The Answers
Why?
The short answer of Why is - To make the DevOps more capable and contextual, compared to usual standard based approach.
- Capable : To do more things that what we can do in traditional DevOps.
- Contextual : To do relevant things to the context of your needs. Netflix, Amazon, Microsoft, Facebook no one started with what they are today. They have matured to the current state. Their context and your context are not same and hence their approach and your approach can't also be same.
The details
If you look closely all the CI/CD we do, are hard coded. This is how:
- Get the code.
- Do the build and create the deployable.
- Check static code quality.
- Do security scan.
- Store the deployable.
But real life requirements might not be so straight forward and not so hard coded. There can be various complex scenarios:
- Don't deploy in to QA or higher environments if build is not from development branch.
- Don't deploy in Prod environment, if build is not from a release branch.
- Use relaxed quality gates for few code repositories.
- Use strict quality gates for other repositories.
- Don't trigger the deployment if spark job is not streaming job.

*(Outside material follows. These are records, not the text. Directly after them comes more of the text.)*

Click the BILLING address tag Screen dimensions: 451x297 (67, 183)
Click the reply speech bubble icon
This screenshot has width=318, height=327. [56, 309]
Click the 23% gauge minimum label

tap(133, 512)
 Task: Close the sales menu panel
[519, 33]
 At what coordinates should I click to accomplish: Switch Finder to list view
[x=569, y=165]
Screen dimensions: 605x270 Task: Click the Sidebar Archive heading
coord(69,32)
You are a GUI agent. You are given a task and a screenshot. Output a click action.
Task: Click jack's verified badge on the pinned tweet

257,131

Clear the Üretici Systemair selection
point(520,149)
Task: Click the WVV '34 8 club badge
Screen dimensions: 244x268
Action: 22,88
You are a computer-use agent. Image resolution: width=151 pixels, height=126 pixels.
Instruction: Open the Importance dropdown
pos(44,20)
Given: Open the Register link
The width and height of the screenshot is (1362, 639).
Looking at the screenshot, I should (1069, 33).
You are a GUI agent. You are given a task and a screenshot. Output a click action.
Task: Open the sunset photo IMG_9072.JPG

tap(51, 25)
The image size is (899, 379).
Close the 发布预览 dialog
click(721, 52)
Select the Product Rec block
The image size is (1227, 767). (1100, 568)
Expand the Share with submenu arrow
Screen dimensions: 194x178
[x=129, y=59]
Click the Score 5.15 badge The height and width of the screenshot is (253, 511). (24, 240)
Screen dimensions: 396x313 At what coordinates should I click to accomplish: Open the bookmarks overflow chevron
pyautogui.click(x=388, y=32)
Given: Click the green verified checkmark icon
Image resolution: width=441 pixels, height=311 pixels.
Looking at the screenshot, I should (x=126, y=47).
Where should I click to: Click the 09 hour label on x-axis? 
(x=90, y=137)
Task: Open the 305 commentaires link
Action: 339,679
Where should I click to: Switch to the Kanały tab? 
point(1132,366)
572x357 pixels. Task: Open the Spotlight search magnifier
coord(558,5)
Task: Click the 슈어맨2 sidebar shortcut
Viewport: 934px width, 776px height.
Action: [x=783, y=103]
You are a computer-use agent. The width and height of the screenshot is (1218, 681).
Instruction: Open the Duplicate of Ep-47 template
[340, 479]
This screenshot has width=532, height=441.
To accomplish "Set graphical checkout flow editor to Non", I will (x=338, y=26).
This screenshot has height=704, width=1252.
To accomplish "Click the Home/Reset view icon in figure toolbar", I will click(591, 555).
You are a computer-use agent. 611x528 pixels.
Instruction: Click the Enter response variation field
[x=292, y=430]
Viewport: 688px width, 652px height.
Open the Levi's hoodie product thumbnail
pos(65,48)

- Need to keep track of the deployment tag which will go for production.
These problems can't be handled by classical hard coded pipelines. Even if we use the DSL (Domain Specific Language) to code our pipelines, the way we code them, they are as good as configuration i.e. utilizing no power of coding. This is exactly why we must switch to DFD.
What?
The short answer to What is - It's the way to utilize the data and context around process or entity in DevOps.
The detail
Data First DevOps is an architectural pattern, which encourages not to see DevOps just as set of tools to do automation, but to look at it as whole system built using these tools, some datastore to keep data and some event driven processing or using any such patterns, if the need calls for.
You can find the details of what in the definition page.
How?
Answer to how can't be that short.
Utilization of context
We need to see the each automation as a contextual operation. Such contexts are to be seen in terms of data. It is needed that we can capture and use the context of the automation. Once we have the data/context in place, we can handle all the scenarios we just discussed about as real life complex project scenarios. Example: If we somehow store if the given spark job is streaming or batch (because that is the context about the spark job), it will be possible to implement the #5 in the above given list.
Utilization of power of coding
As in any application development, there are two parts: Data and Business logic. In the exact same way DFD, emphasizes on data(context) and business logic(coding). All the integration engines are now moved from configuration to coding. Generally all of them, has some kind of DSL in place. Jenkins provides very strong, Groovy based DSL to code the pipelines. Now if we have the power of coding and stored context about the automation, combining both gives us enormous power of control.
In the further chapters, we will discuss the same in detail.